- Written problem A
In the Family Court passage, what standard of proof is the Family Court supposed to apply?
- Written problem B
Resume the Family Court passage from where it stops.

Although the Family Court is a jurisdiction where the standard applied is supposed to be “on the balance of probabilities” when it comes to serious allegations, the standard is dramatically increased. Unless the serious allegations can proved, and that means that the evidence must approach the strictest end of the spectrum or, “beyond reasonable doubt”, then the accusing parent is delegated as the dangerous one to the child instead.
The question of the protection of the children is now not from any abuse fears raised, but on the dangers to the children by the accusing parent in not promoting the “meaningful contact” with the accused parent. How can they, when there have raised such serious allegations against the other parent?
What must be understood though is that the evidence for types of abuse, in particular sexual abuse, is by its very nature extremely difficult to obtain. At best there will be “red flags” that with an increasing cumulative effect could be held to warrant a precautionary approach to child contact, but this is not happening in the Family Court and apparently is also not happening in the Children’s Court.

- Dataset excerpts
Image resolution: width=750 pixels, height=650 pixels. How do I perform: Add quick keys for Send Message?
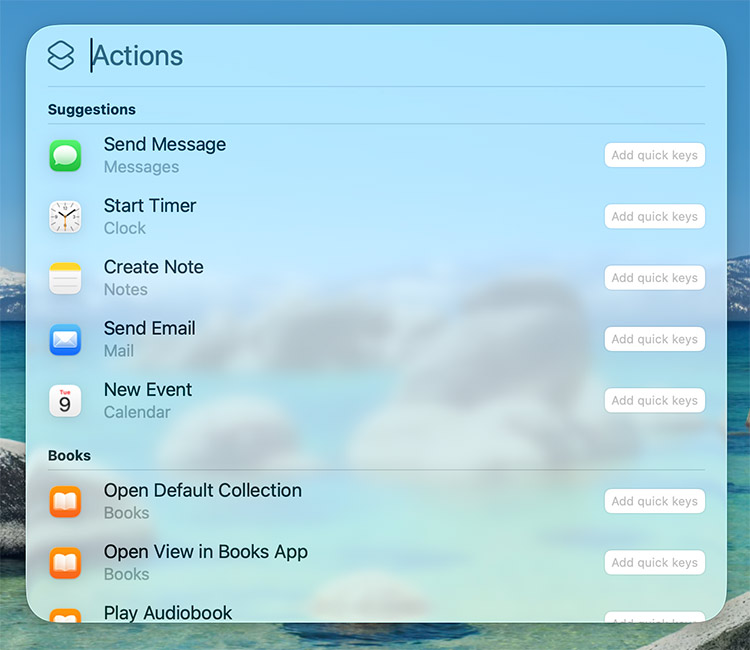[654, 156]
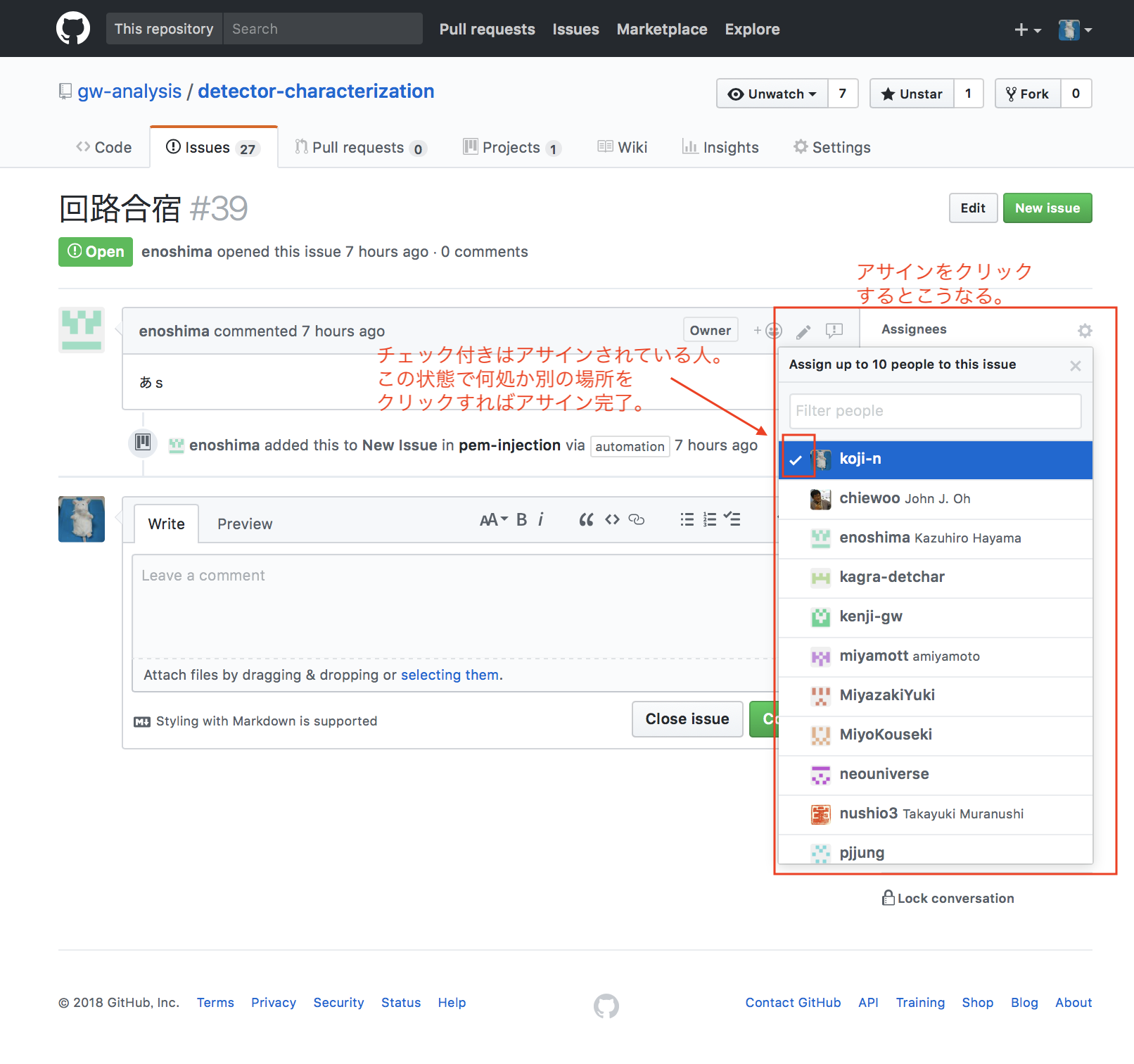Expand the plus create-new menu
1134x1064 pixels.
pos(1027,30)
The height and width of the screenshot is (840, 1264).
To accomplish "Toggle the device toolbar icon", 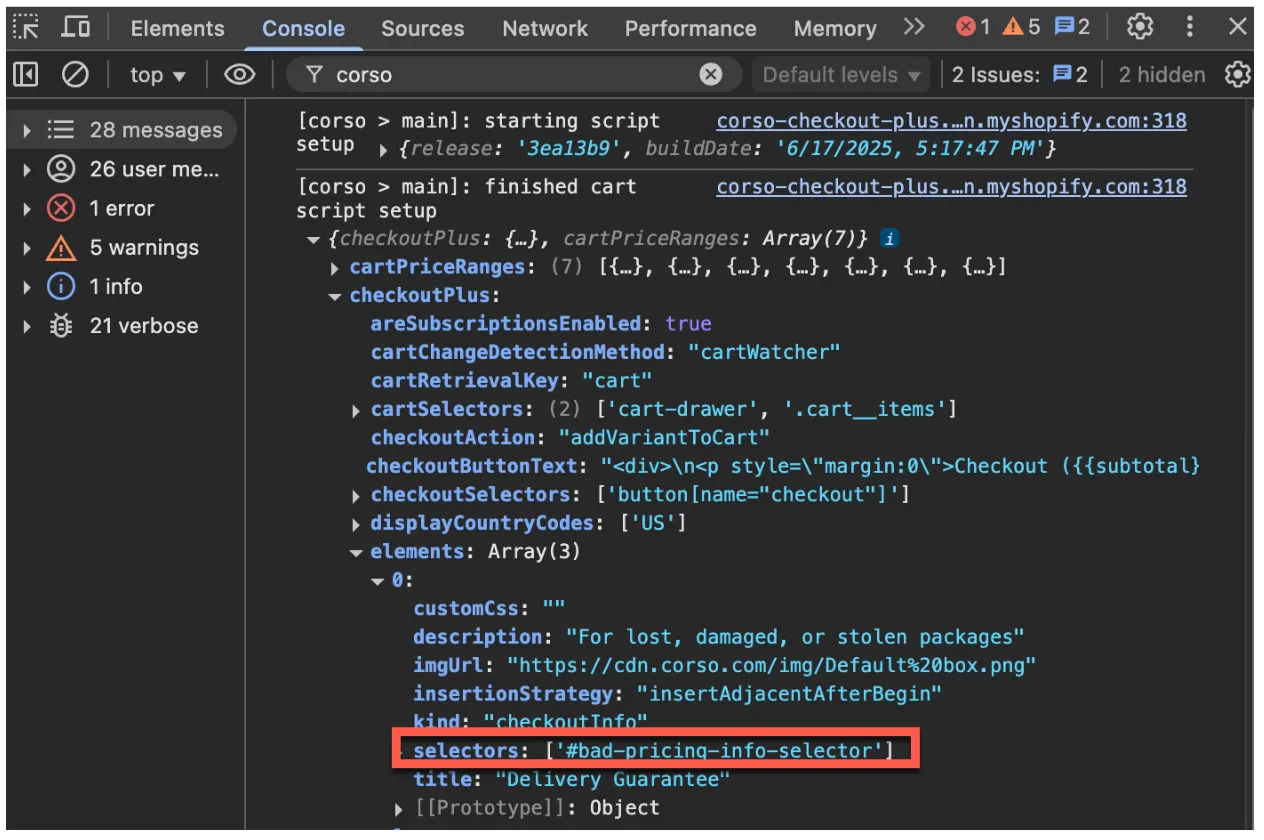I will [x=75, y=27].
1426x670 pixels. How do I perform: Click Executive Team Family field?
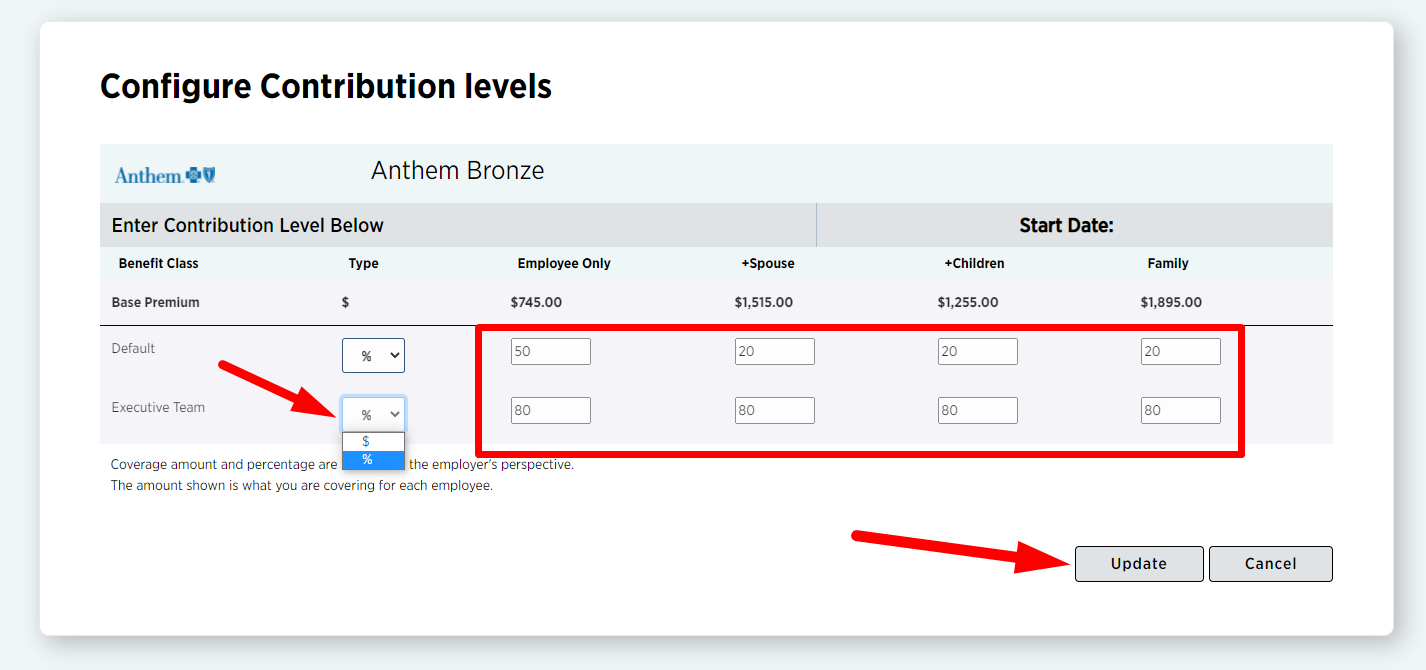(x=1180, y=411)
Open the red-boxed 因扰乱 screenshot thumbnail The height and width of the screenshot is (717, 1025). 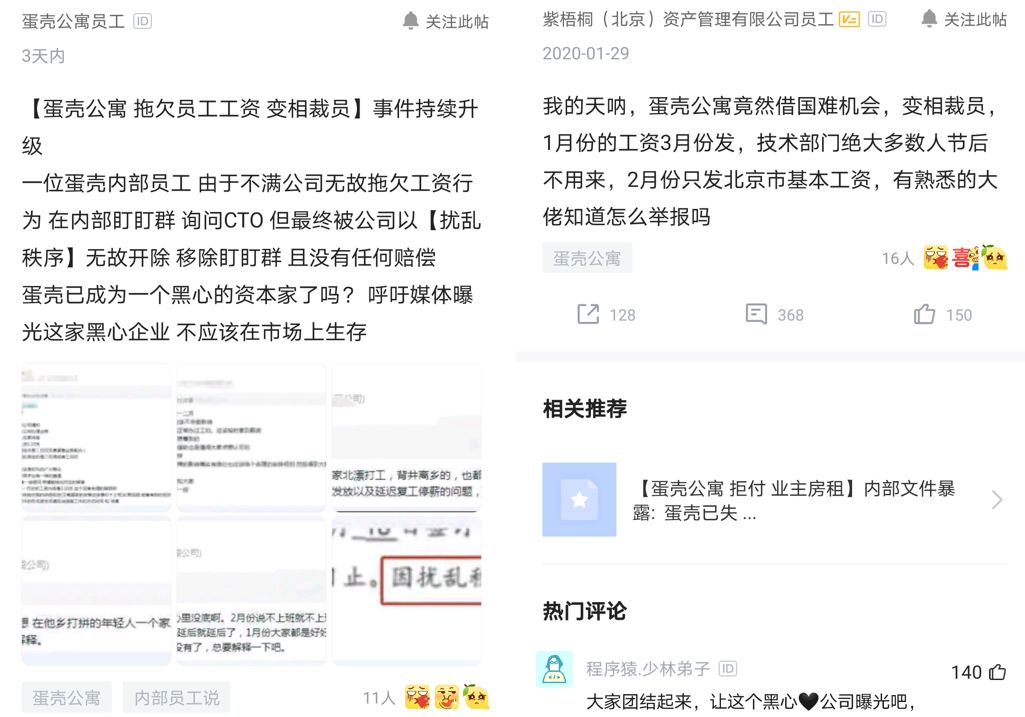point(407,591)
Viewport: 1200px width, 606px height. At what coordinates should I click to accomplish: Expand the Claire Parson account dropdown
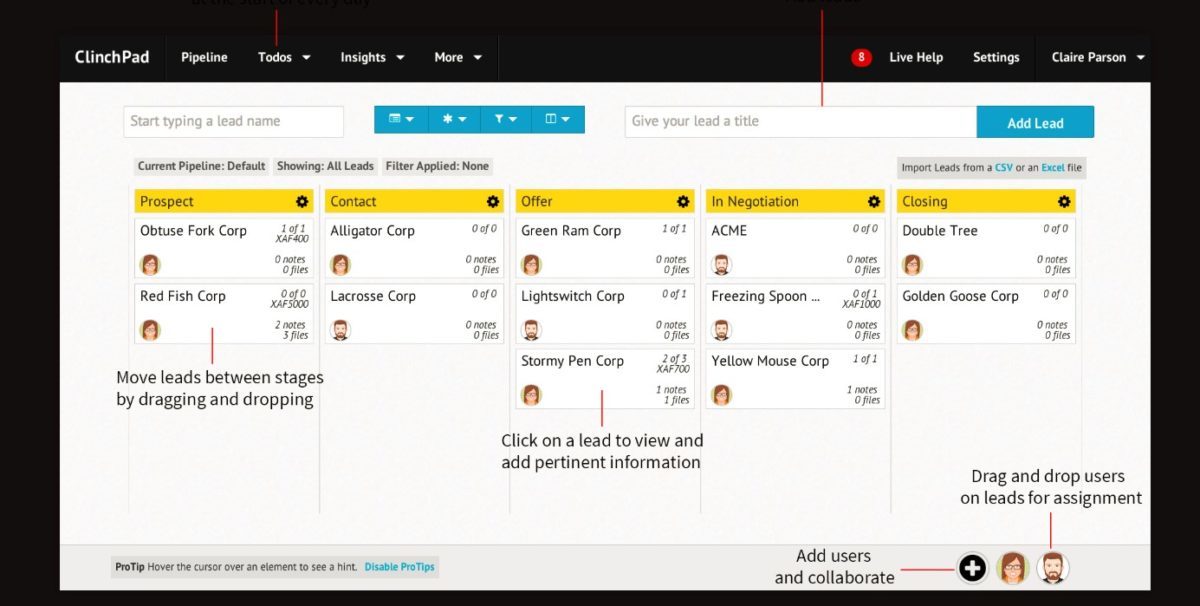pyautogui.click(x=1096, y=57)
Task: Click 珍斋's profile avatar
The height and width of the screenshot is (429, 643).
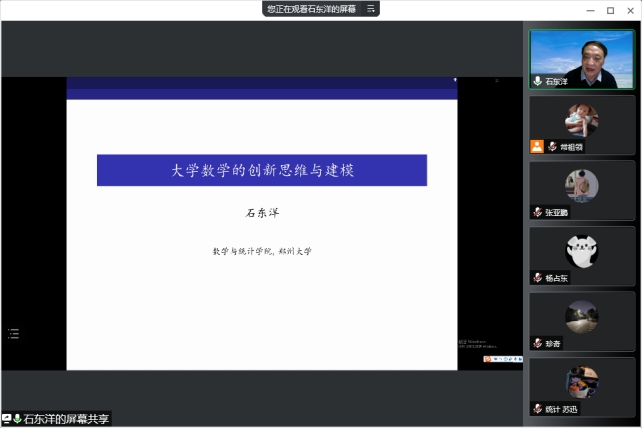Action: (581, 317)
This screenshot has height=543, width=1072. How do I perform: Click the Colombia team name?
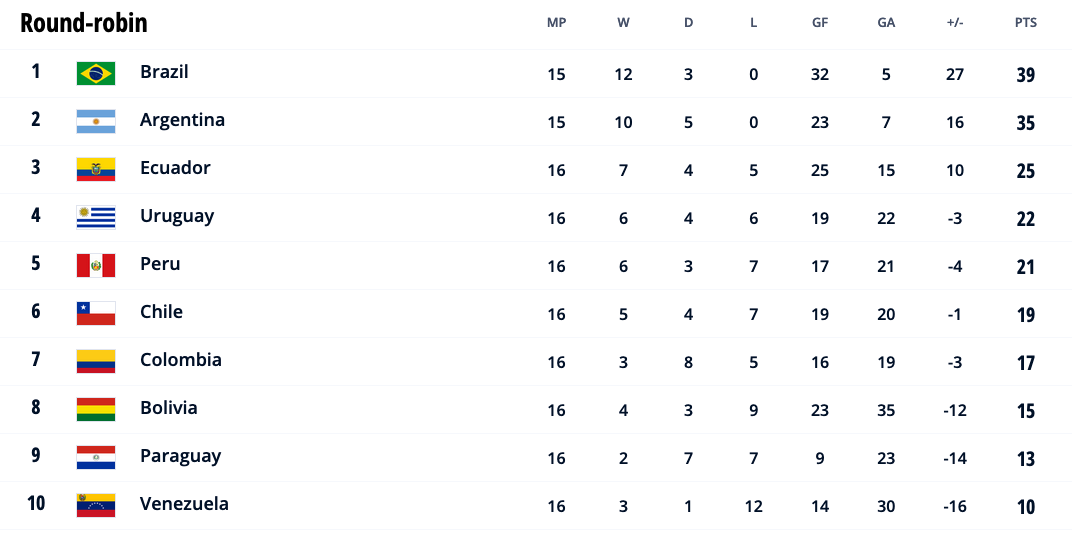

- Exercise output A
On the balance of probabilities.

- Exercise output B
In the Family Court it has resulted in what Charles Pragnell has identified as Perverse Reversal of Child Custody (2006). This is that for lack of “convincing” proof, children may be and have been handed over into the care of a parent that may have significantly harmed them. This is no way indicates that “red flags” weren’t or aren’t present. To the contrary, some of the worst cases had very obvious “red flags” that were not heeded by judges, for example, the presence of domestic violence (PDF 533KB). It is reported that “… Almost a quarter of children we see for sexual abuse come from chaotic and abusive families with a high incidence of domestic violence. We know this is an understatement.”
In April 2004, one of these cases where domestic violence was in evidence resulted in the deaths of the Dalton children. At that time the chief of the Family Court Dianna Bryant stated “There was nothing to indicate this would happen". However, the grandmother went before the court and gave testimony to the fact that the police (not the mother), had taken out a Domestic Violence Protection Order, the police had attempted to place the mother and infants in a refuge, and that the father had guns and a history of psychiatric problems.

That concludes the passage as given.